# What is required
Report each line of the records where "agent" occurs.

= Beginning of Section =

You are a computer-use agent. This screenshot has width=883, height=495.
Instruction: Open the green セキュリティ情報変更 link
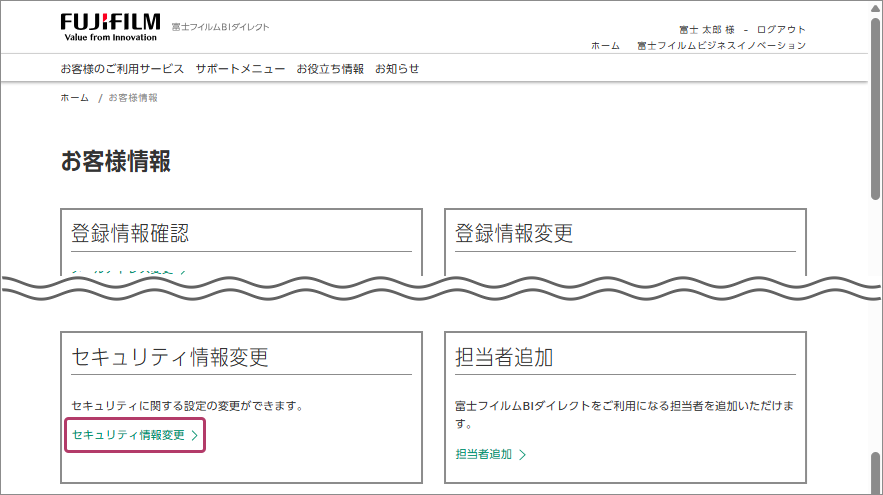point(128,435)
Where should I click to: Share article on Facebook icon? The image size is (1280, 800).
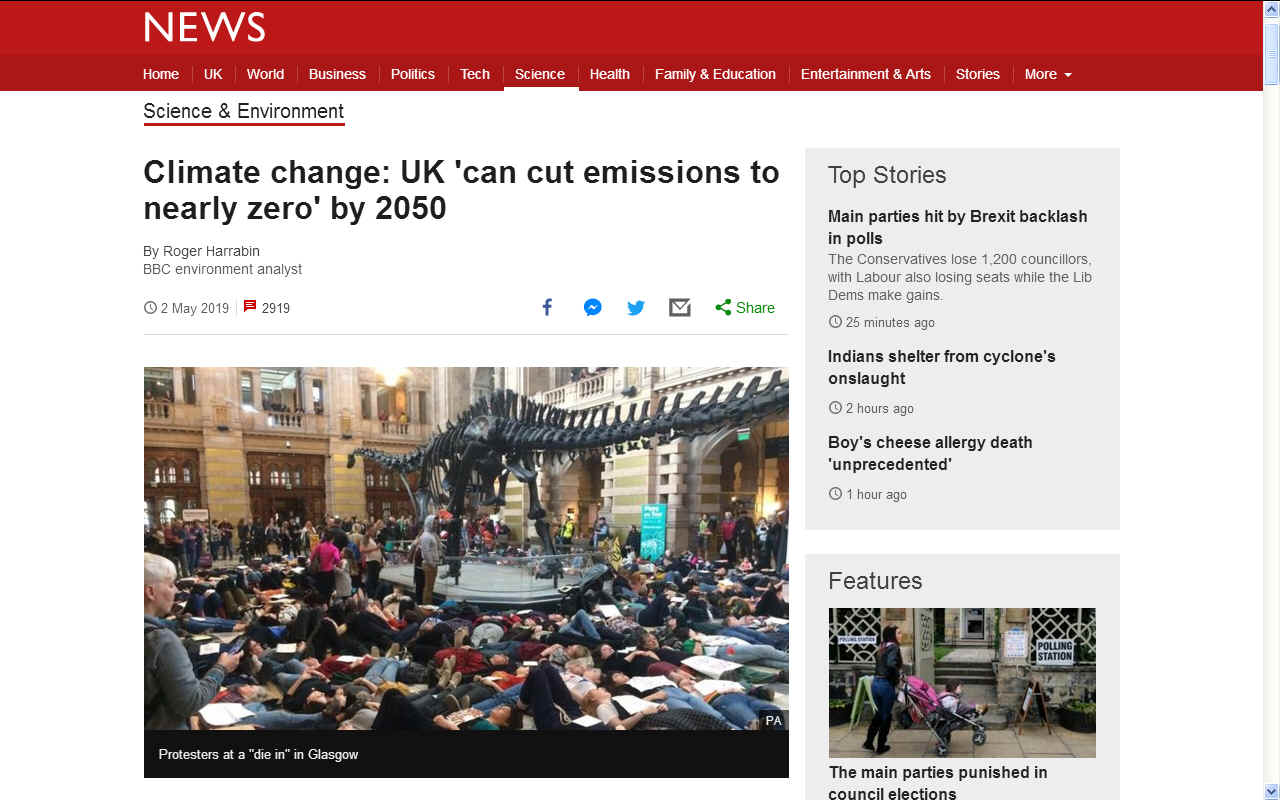pyautogui.click(x=547, y=307)
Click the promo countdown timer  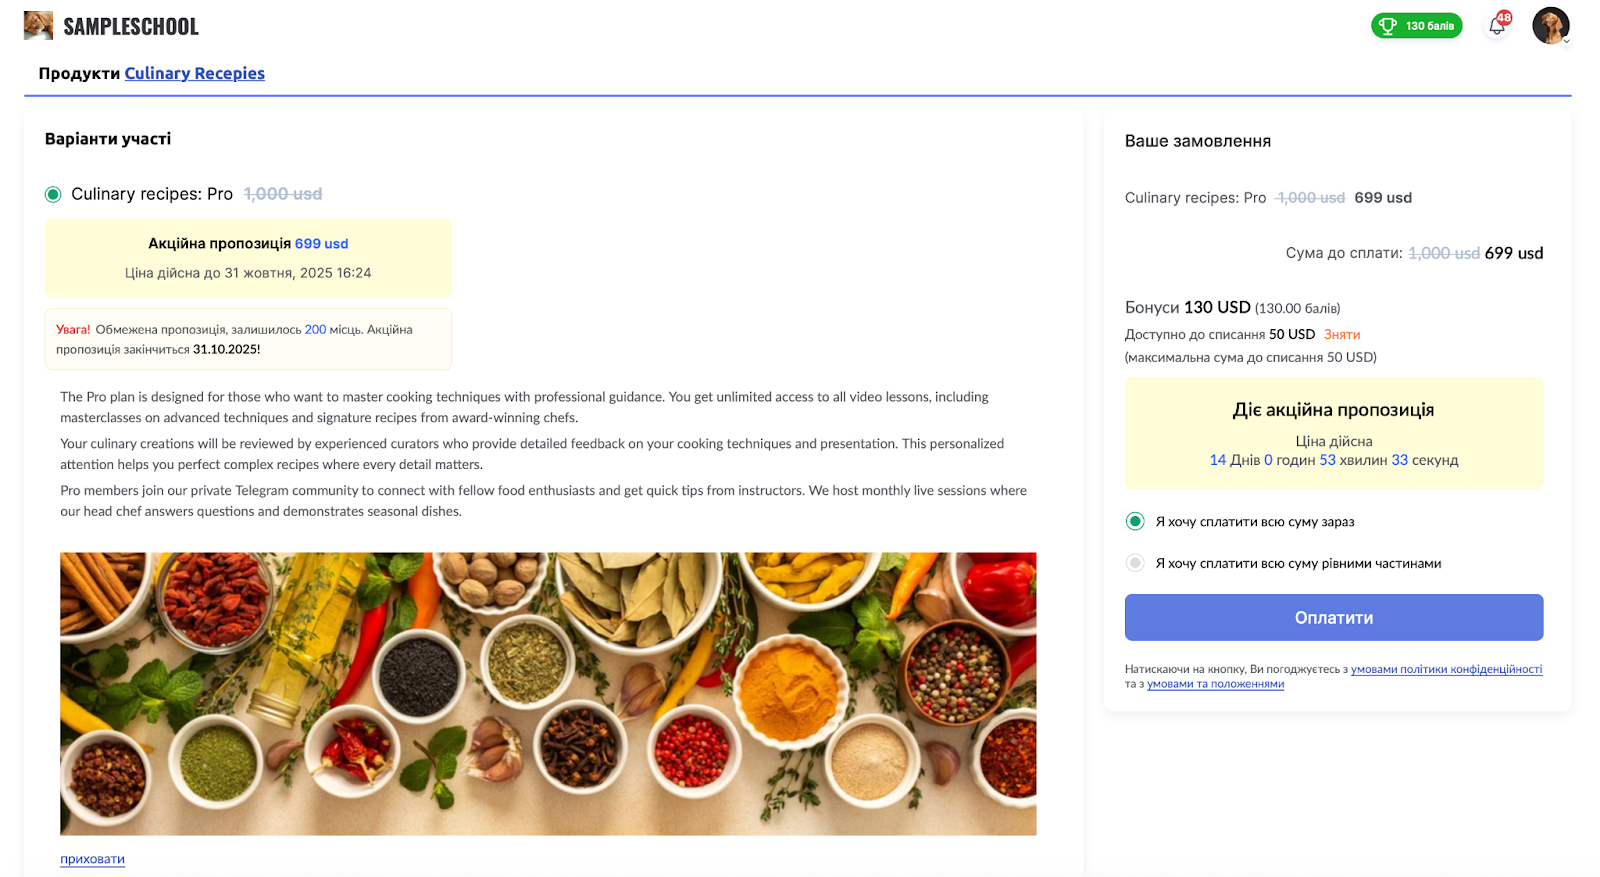click(1333, 460)
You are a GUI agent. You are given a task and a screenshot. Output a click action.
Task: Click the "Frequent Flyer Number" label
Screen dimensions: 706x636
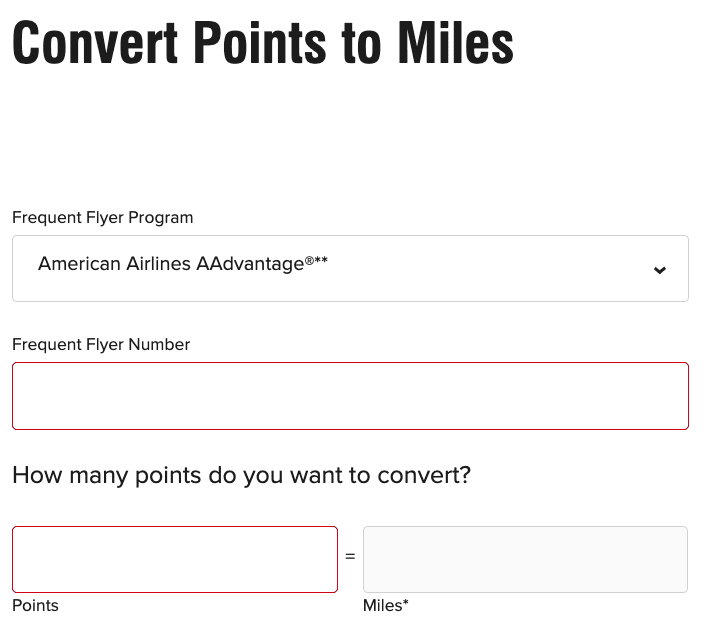pyautogui.click(x=101, y=344)
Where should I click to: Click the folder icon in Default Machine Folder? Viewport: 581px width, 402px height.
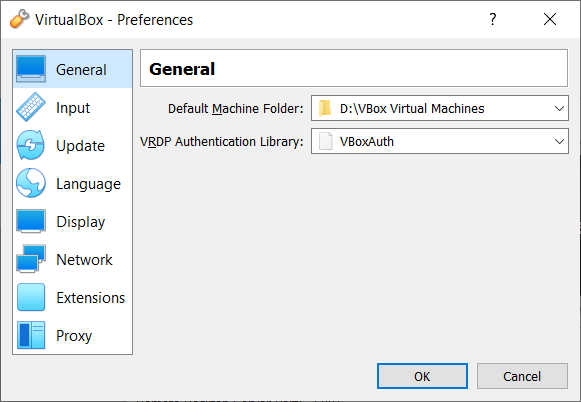click(x=325, y=108)
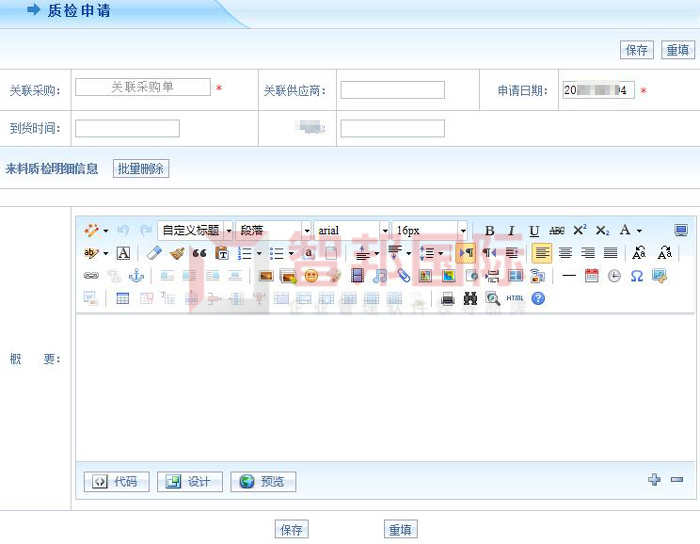Toggle italic text formatting
Image resolution: width=700 pixels, height=544 pixels.
[x=511, y=231]
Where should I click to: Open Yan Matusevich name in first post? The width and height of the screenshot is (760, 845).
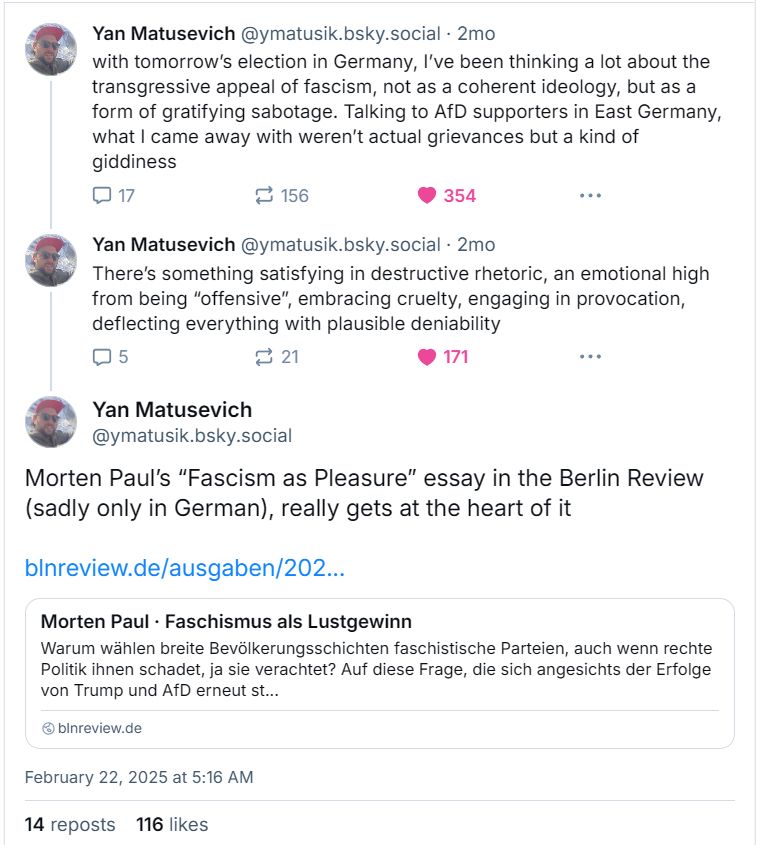(163, 33)
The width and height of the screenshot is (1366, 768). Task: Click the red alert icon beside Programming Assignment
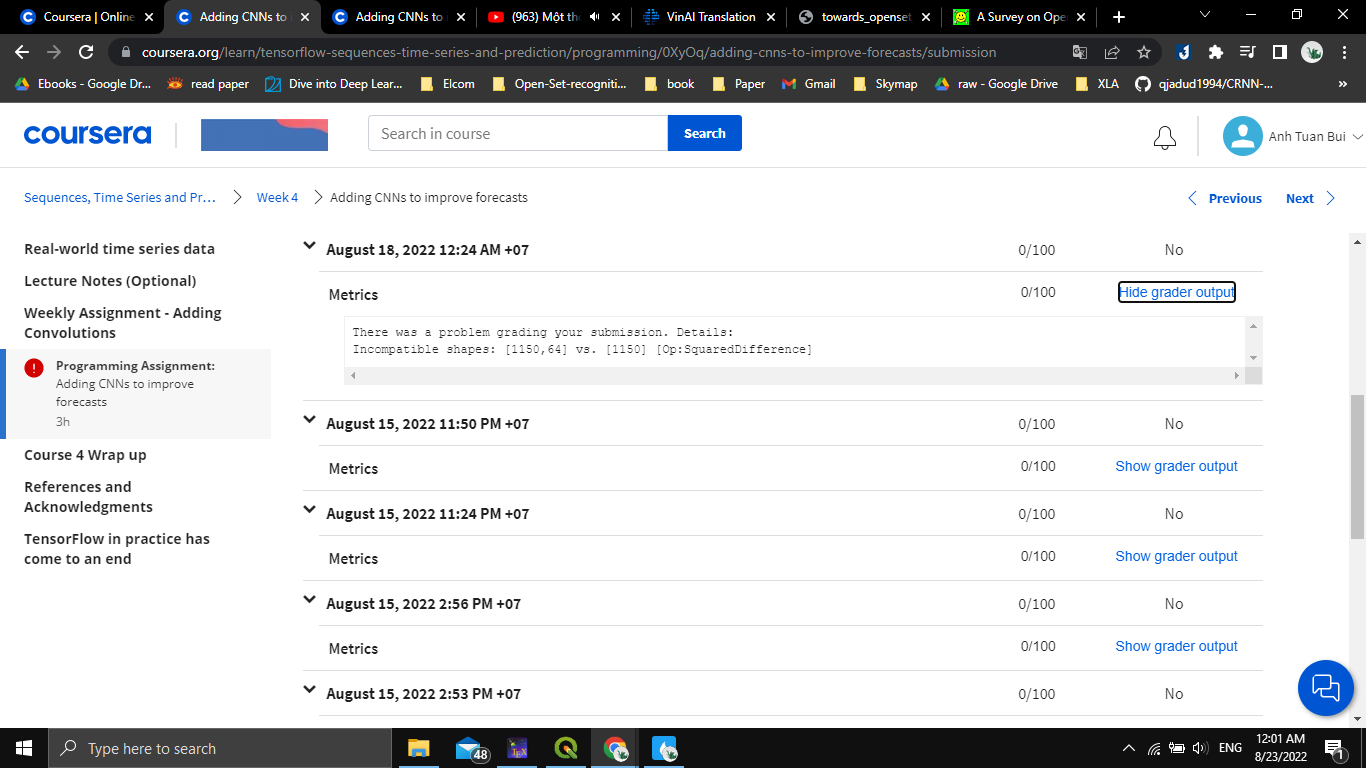pos(33,366)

= End of Section =

# Solved exercise
You are a computer-use agent. This screenshot has width=883, height=495.
You are a GUI agent. You are given a task and a screenshot. Output a click action.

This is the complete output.